Ma ciò non toglie che in ciascuno stagno possibile il pesce occupi una posizione
ben definita. L'insieme degli stagni possibili si ripartisce in sottoinsiemi di
stagni in cui il pesce occupa la stessa posizione. Quando il pesce abbocca,
sappiamo a quale sottoimsieme appartiene lo stagno reale in cui stiamo pescando.
Tutto questo è molto naturale.
Immaginiamo ora che il pesce sia una particella quantistica e la
canna, la lenza e l'amo siano un apparecchio che ne misura la posizione. Anche
in questo caso, finché non eseguiamo la misura, la posizione del pesce è
indeterminata. Ma si tratta di un'indeterminazione diversa e più radicale.
Piuttosto che a un pesce normale, la particella assomiglia a un pesce solubile, che, prima di abboccare, si
trova diffuso in tutto lo stagno, più densamente in certi punti, meno densamente
in altri. L'indeterminazione della sua posizione non è soltanto una carenza di
informazione da parte nostra.
Se di nuovo pensiamo statisticamente e immaginiamo un insieme di
stagni identici, questa volta non c'è modo di ripartire l'insieme in
sottoinsiemi di stagni con una posizione del pesce ben determinata. L'insieme è
assolutamente omogeneo, rappresenta uno 'stato puro': in ciascuno degli stagni
possibili il pesce è disciolto in tutto lo stagno. La situazione non è
ulteriormente riducibile. Dove è più addensato abbiamo più probabilità di
pescarlo, dove è meno addensato ne abbiamo meno. Ma la sua posizione è
intrinsecamente indeterminata.
Ciononostante, miracolosamente, nel momento in cui il pesce solubile
viene pescato la sua natura diffusa istantaneamente si condensa e precipita in un
pesce reale, perfettamente localizzato, appeso all'amo.
Il problema della misura
Si tratta in verità di uno stato di cose assai strano. Un primo
fondamentale problema che esso solleva è come esattamente avvenga questa precipitazione
del pesce solubile in pesce reale. E' questo il cosiddetto
problema della misura nella fisica quantistica, che ha tormentato (e
entusiasmato) generazioni di fisici teorici e che rimane a tutt'oggi insoluto. I
tentativi di soluzione si possono dividere, grosso modo, in due grandi classi,
che potremmo chiamare idealista e materialista.

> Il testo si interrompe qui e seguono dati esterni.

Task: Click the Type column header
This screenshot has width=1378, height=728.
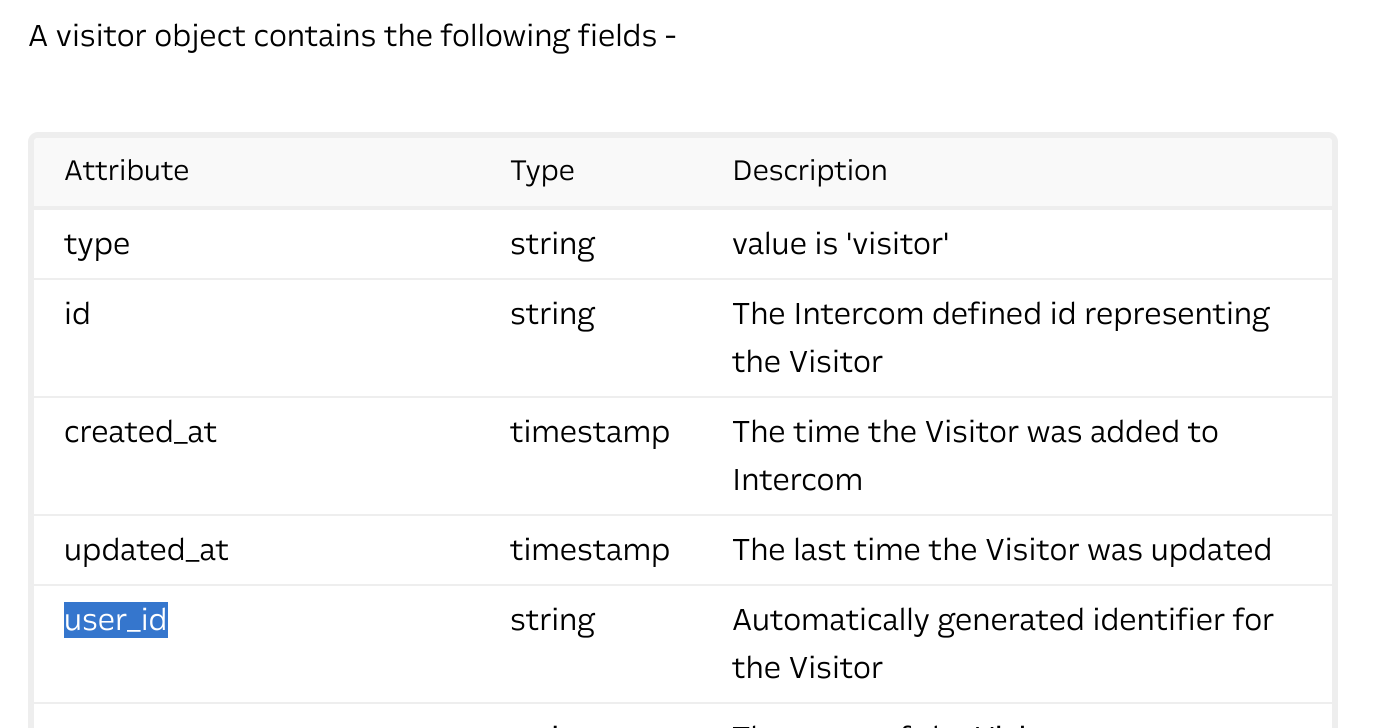Action: point(542,171)
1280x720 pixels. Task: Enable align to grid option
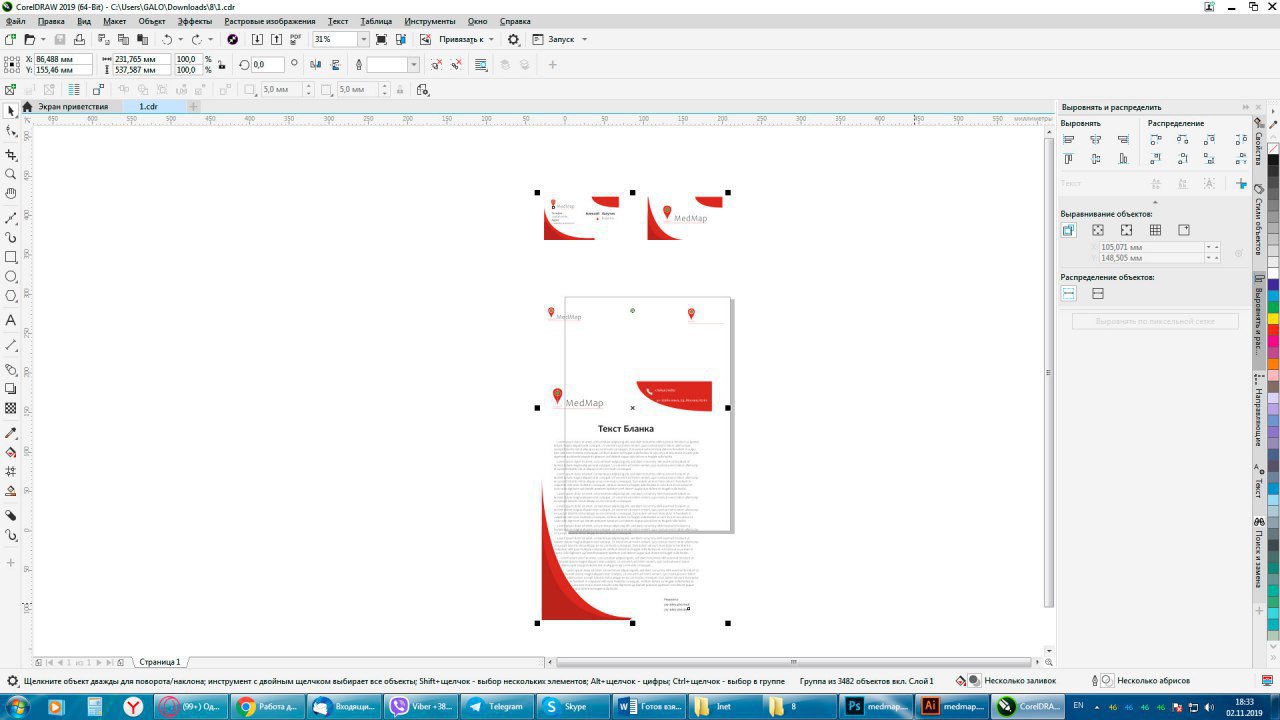tap(1155, 230)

Secondo la soluzione idealista , proposta per la prima volta in
forma rigorosa da Von Neumann negli anni Trenta, la precipitazione del pesce
solubile in pesce reale avviene nel momento in cui lo vediamo attaccato all'amo
e precisamente per effetto dell'intervento della nostra coscienza di
osservatori. In questa linea di pensiero si ammette che in se stessa la presa di
coscienza da parte di un osservatore, indipendentemente da ogni processo
materiale, agisca sulla realtà fisica.
Si tratta indubbiamente di una scelta estrema e per giunta di un
tipo non particolarmente congeniale ai fisici. Possiamo immaginare che Von
Neumann e gli altri che l'hanno seguito siano stati indotti ad adottarla
soltanto da certe gravi difficoltà della soluzione materialista , a
cui accennerò fra breve. Ma, se la soluzione materialista
presenta serie difficoltà matematiche, la soluzione idealista
presenta difficoltà filosofiche che non sono da meno.

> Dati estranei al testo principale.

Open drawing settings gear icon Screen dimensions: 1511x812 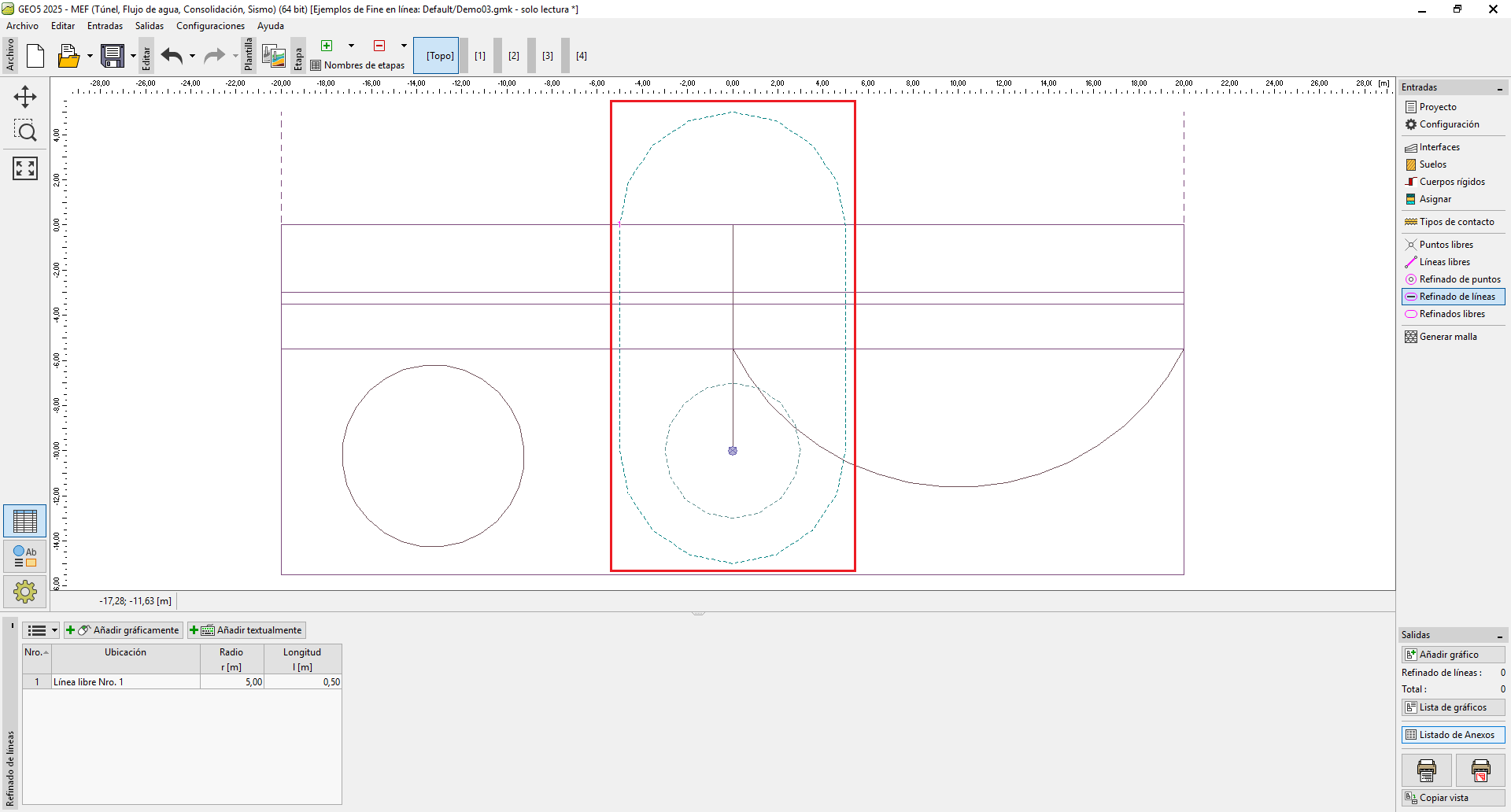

Cosa succede infatti se eseguiamo una misura senza che un
osservatore vada a leggerne il risultato? Succede che, dal punto di vista
idealista, l'apparecchio di misura stesso viene a trovarsi in una situazione
indeterminata, in una sovrapposizione di stati insieme al sistema microscopico
osservato. Per esempio, se la nostra canna da pesca fosse dotata di un
dispositivo di sollevamento automatico quando il pesce abbocca, verrebbe a
trovarsi in una sovrapposizione di stati sollevata con pesce e non sollevata senza pesce
.
Da ciò discendono paradossi di ogni genere. Il più famoso è
forse il 'gatto di Schrödinger'. Immaginiamo di avere un gatto rinchiuso in una
scatola e un certo dispositivo automatico che, quando l'apparecchio di misura dà
un certo risultato (per esempio, quando la canna è sollevata), uccide il gatto,
mentre quando si ha un risultato diverso non lo uccide. Allora, finché un
osservatore non guarda nella scatola, il gatto viene a trovarsi in una
sovrapposizione di stati di vita e di morte. Oltre ai pesci solubili
(che, ricordiamo, sono per ipotesi sistemi quantistici microscopici, non
direttamente percettibili), veniamo ad avere un gatto solubile
(che invece è un vero gatto, che si può
vedere e toccare), simultaneamente vivo e morto. Se poi la scatola è dotata di
un dispositivo di apertura automatico, uno dei due stati sovrapposti del gatto
(quello vivo) può uscire e andarsene in giro, causando ogni sorta di altre conseguenze
solubili (mentre l'altro stato giace morto nella scatola). Tutto
questo finché la coscienza di un osservatore non interviene a far precipitare
l'intera catena di eventi indeterminati in un senso o nell'altro.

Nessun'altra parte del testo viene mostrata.